## EXERCISE BRIEF
Rewrite the lines from the one containing "Click #hearthealth hashtag in the stress post" through the one containing "click(x=1243, y=259)", keeping the requests. Multiply each click coordinate in the answers by 1.7 and round it to a whole number, with halves rounded up.

[START OF EXTRACTED MATERIAL]

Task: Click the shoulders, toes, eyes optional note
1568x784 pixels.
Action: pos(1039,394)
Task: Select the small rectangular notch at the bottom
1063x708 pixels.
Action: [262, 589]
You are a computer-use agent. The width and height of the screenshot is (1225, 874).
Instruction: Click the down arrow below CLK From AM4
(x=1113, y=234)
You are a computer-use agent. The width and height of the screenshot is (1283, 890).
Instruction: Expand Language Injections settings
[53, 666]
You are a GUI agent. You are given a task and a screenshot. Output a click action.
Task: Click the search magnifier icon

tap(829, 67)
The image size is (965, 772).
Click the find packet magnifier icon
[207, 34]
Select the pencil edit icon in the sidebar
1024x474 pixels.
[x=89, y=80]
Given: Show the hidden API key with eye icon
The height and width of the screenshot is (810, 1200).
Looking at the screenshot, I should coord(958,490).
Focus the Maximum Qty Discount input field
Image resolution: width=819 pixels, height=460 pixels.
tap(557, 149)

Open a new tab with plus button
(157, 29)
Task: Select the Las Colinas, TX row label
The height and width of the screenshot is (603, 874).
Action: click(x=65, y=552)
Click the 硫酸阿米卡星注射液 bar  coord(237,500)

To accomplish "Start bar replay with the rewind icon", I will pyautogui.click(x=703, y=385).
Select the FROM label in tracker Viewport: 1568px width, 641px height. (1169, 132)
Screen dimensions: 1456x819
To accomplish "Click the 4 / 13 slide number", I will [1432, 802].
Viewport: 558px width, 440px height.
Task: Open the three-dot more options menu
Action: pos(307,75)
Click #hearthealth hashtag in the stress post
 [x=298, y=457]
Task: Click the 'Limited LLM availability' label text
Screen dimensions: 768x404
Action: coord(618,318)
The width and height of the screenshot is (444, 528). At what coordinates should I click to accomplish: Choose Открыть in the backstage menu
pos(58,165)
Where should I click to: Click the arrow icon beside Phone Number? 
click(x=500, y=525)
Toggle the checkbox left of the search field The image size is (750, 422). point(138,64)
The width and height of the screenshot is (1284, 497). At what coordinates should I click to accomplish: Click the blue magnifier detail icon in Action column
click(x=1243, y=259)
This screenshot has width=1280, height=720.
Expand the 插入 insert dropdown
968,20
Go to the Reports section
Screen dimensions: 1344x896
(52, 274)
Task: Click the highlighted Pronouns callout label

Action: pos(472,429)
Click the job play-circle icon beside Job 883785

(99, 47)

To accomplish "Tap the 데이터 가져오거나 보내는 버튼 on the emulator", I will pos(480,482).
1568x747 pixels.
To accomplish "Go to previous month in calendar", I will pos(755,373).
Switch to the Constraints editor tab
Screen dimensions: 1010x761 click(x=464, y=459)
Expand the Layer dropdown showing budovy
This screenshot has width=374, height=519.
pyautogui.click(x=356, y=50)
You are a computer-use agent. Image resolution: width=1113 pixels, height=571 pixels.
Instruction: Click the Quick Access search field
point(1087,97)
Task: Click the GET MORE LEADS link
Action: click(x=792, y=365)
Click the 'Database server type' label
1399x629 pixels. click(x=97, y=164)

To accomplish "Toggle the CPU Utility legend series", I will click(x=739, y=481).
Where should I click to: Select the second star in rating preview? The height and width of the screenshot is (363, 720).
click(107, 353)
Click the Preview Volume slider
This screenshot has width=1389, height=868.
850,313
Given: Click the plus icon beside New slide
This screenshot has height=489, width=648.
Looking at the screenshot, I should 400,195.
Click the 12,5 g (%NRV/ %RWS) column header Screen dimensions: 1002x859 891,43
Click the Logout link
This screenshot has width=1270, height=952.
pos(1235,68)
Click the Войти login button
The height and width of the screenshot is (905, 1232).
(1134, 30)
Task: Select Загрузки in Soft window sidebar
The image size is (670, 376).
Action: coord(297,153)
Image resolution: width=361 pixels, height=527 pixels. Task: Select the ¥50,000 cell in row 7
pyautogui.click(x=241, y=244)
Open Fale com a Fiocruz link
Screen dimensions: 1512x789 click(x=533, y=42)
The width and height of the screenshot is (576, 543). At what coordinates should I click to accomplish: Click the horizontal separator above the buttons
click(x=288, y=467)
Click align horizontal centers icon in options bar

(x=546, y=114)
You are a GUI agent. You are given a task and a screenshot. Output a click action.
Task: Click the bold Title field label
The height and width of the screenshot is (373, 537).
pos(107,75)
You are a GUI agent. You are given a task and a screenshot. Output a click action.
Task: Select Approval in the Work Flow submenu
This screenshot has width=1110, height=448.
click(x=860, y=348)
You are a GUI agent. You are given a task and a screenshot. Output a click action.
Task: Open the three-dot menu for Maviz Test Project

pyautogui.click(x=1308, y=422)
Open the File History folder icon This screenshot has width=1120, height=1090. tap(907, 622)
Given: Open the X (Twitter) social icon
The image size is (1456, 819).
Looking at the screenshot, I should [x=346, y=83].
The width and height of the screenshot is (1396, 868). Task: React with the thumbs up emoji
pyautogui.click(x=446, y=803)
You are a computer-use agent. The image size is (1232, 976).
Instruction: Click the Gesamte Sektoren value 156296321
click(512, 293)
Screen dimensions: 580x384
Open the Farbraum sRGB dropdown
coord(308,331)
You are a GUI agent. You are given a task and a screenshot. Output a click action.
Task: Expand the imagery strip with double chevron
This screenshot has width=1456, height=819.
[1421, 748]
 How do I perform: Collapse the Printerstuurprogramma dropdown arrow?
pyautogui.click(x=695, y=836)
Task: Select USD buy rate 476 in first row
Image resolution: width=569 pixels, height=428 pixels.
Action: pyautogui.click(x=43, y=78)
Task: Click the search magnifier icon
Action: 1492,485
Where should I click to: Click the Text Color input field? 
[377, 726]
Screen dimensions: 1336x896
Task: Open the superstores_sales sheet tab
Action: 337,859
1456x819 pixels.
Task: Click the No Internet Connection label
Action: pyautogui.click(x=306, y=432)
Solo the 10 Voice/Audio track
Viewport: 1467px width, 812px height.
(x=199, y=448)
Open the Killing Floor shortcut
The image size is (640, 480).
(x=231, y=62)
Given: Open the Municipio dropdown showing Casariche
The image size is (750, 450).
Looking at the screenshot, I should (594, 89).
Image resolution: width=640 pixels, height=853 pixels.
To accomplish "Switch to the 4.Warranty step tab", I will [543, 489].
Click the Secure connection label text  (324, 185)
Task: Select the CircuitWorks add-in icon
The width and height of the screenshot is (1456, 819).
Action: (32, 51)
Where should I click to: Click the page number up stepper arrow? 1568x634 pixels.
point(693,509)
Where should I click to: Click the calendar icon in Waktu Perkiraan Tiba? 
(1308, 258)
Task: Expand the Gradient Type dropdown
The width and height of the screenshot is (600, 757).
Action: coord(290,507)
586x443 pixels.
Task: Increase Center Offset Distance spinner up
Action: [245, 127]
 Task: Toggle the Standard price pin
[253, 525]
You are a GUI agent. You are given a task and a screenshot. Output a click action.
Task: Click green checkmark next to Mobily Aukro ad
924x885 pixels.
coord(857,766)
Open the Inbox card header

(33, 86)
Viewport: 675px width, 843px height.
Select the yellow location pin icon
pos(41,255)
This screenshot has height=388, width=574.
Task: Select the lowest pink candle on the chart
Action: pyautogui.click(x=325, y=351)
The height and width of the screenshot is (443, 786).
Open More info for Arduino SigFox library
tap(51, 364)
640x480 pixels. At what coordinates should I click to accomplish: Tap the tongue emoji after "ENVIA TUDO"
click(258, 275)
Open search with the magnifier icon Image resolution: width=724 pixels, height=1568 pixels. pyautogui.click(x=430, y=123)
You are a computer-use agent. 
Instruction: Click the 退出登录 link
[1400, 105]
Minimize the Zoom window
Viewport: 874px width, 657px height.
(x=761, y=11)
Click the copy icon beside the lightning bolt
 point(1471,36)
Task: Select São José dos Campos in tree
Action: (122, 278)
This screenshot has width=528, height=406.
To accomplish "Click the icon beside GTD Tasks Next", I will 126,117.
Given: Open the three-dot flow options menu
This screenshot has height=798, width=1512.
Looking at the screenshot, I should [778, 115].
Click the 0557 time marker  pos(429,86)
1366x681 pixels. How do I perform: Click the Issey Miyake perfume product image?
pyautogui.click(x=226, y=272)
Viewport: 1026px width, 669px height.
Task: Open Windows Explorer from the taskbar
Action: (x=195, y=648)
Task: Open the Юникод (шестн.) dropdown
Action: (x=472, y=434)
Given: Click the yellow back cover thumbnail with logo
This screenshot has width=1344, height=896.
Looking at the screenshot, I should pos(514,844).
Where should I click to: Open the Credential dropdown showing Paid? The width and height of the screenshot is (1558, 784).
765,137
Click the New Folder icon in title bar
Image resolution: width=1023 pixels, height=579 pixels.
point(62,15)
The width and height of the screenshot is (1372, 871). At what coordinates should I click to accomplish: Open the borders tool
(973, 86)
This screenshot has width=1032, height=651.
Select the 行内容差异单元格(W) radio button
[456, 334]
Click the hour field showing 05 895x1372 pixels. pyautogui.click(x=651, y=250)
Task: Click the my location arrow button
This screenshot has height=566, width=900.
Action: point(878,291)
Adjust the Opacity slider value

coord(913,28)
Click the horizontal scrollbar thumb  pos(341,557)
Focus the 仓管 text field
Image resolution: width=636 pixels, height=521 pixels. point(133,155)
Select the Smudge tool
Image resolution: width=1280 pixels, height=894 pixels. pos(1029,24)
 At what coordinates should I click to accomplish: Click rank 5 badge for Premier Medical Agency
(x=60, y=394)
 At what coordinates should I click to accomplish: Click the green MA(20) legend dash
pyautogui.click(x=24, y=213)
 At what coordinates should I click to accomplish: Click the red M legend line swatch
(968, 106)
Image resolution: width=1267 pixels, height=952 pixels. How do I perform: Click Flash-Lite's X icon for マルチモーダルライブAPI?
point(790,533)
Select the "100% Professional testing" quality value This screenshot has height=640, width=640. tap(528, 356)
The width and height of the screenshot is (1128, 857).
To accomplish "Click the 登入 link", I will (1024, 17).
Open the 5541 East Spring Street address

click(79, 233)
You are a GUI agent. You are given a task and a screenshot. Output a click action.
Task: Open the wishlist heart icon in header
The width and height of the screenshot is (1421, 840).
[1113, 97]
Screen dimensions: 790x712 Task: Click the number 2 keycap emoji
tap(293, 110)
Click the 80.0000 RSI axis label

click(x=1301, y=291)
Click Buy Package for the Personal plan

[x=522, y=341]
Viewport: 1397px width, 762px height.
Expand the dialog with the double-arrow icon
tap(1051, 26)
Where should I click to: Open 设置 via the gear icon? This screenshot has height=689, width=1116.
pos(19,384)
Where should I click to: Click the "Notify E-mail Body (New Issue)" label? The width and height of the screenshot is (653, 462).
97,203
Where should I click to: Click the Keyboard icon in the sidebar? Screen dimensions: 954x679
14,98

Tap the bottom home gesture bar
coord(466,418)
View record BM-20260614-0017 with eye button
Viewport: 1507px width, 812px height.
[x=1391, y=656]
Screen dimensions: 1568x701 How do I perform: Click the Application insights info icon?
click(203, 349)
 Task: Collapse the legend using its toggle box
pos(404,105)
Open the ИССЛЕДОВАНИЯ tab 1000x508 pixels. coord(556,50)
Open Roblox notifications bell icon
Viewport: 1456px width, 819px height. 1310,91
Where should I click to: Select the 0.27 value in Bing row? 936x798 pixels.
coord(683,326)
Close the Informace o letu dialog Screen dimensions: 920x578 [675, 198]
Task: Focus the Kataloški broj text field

[END OF EXTRACTED MATERIAL]

## RESULT FOR THIS TASK
Click #hearthealth hashtag in the stress post
 [x=507, y=777]
Task: Click the 'Limited LLM availability' label text
Screen dimensions: 768x404
Action: coord(1051,541)
The width and height of the screenshot is (444, 528). At what coordinates should I click to accomplish: Choose Открыть in the backstage menu
pos(99,281)
Where should I click to: Click the arrow icon beside Phone Number? 
click(x=850, y=893)
Toggle the checkbox left of the search field The image size is (750, 422). point(235,109)
The width and height of the screenshot is (1284, 497). At what coordinates should I click to accomplish: Click the blue magnifier detail icon in Action column
click(x=2113, y=440)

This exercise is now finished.